A Jammu-based businessman has recently received a new lease of life after undergoing surgery to get a new “capsule-size” pacemaker to treat his heart rhythm problem, said doctors on Wednesday. The doctors have also claimed that claiming that it is the “world’s smallest” pacemaker so far.
The doctors and the patient shared the challenges and experiences of the procedure, at a virtual press conference held today.
Subash Chandra Sharma who is 52, benefited from the “world’s smallest pacemaker” implantation to treat his heart rhythm condition, informed the doctors.
Recently the surgery was performed at Max hospital, Saket, by a team of doctors, led by Dr Balbir Singh, chairman, cardiac sciences at the facility.
According to a statement issued by Dr Singh said, “The capsule-sized pacemaker is 93 per cent smaller than conventional pacemakers and needs a minimally invasive approach. It could potentially benefit a larger section of the people in India who undergo pacemaker surgery every year.”
Sharma, who belongs from Jammu, had earlier experienced a sudden increase in his heart rate while playing with his children and had a blackout following suchactivity.
Following a sensation of something serious, he consulted a local doctor immediately and then took a second opinion from Dr Singh, the statement said.
“The doctor suggested a few tests, including Holter monitoring, which showed missing heartbeats. In this condition called bradycardia, the heart beats slower than normal, which can be corrected by a pacemaker which sends electrical signals to the heart to correct the beat,” the statement said.

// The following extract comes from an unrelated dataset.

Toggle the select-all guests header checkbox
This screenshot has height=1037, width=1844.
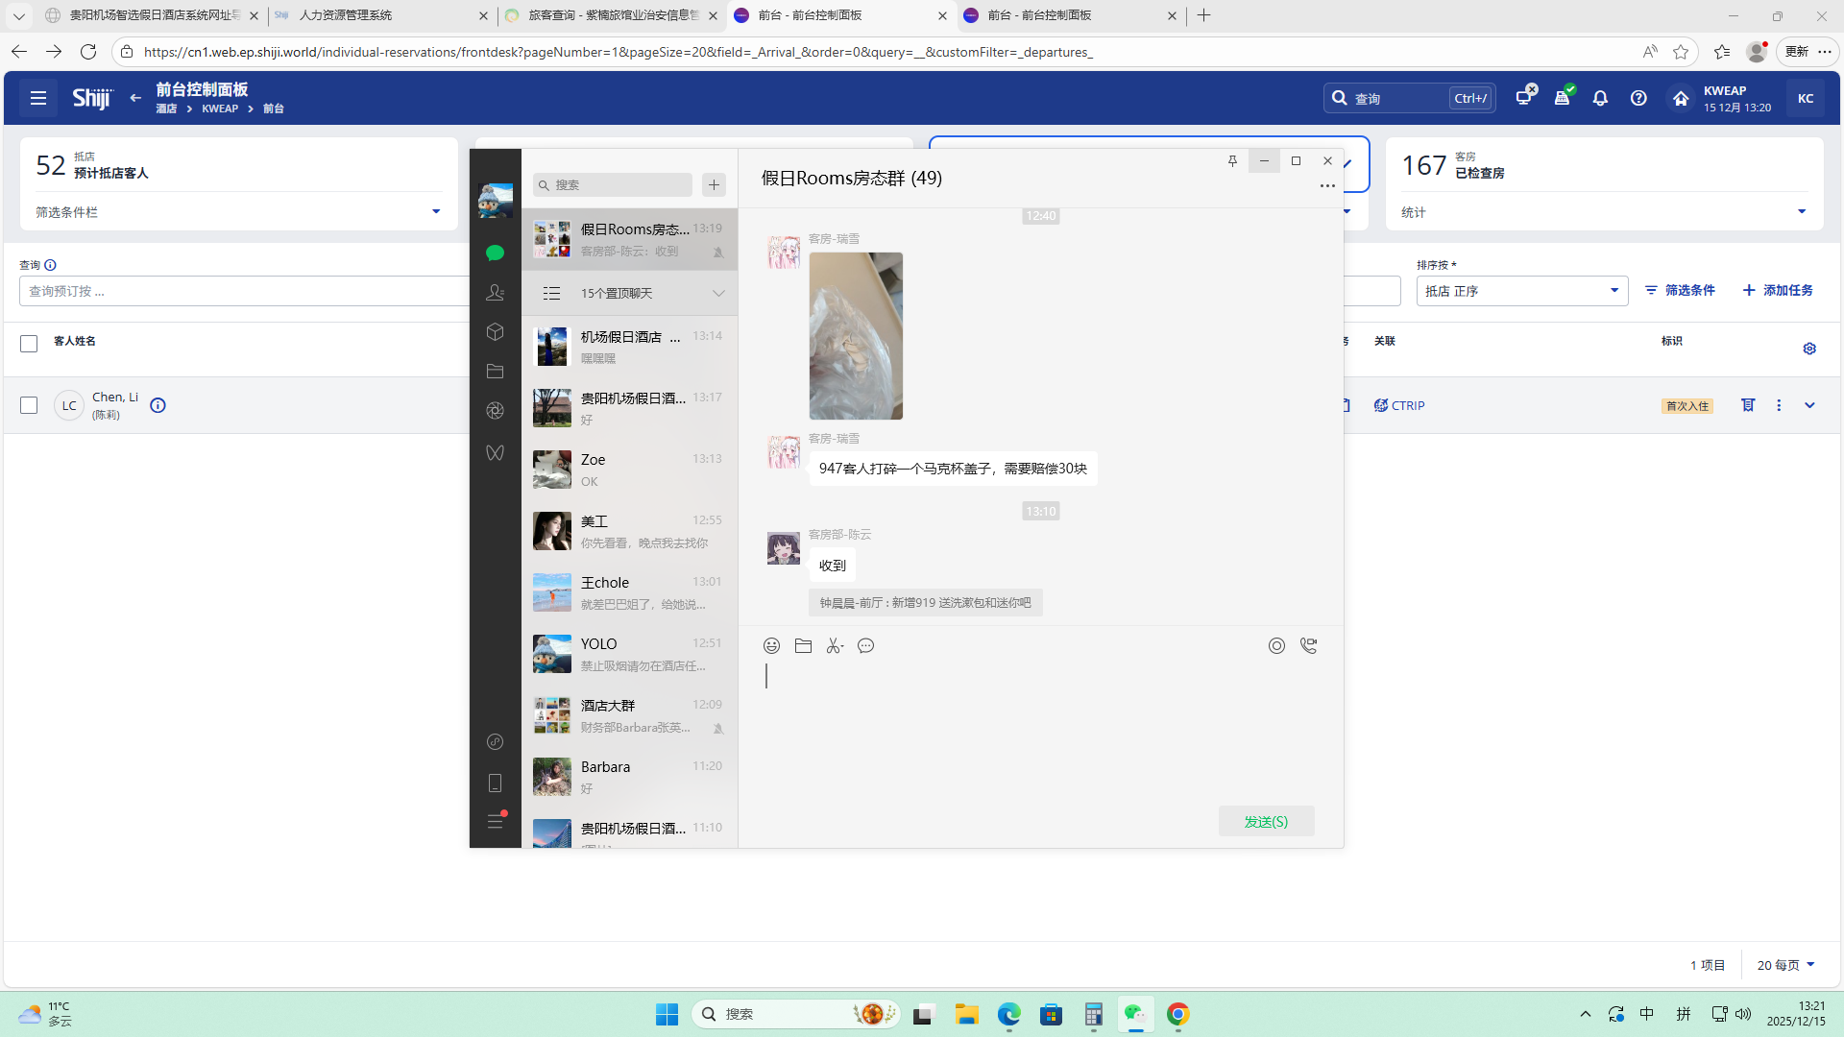tap(29, 343)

“After careful consideration of the patient’s condition and the test results, we knew that a pacemaker surgery was needed to avoid potentially serious consequences. I suggested the pacemaker to Sharma to minimise any risk, since he had elevated blood sugar and blood pressure levels,” Singh said.
Although, he was initially anxious of the full-fledged surgery and nervous of the problems that come with implants, said Sharma.
“Some of my patients felt slight discomfort with the traditional pacemaker, which is placed under the skin in the chest. At times it, could potentially lead to chances of an infection. But the new leadless pacemaker has minimised the risk of pocket infections like inflammatory skin changes, including pain, swelling, redness etc,” Dr Singh claimed.
A spokesperson of the team said the surgery was held on May 29 and this smaller pacemaker costs Rs 14 lakh on an average.
Since this advanced pacemaker is placed inside the heart through a vein in the leg, the chest cut is avoided and also “does not create a scar or a bump under the skin,” he said.
After getting discharged from the hospital, Sharma said, “Before admission, I had a couple of episodes where I blacked out completely. I also experienced shortness of breath, so I wanted to go ahead with the procedure.”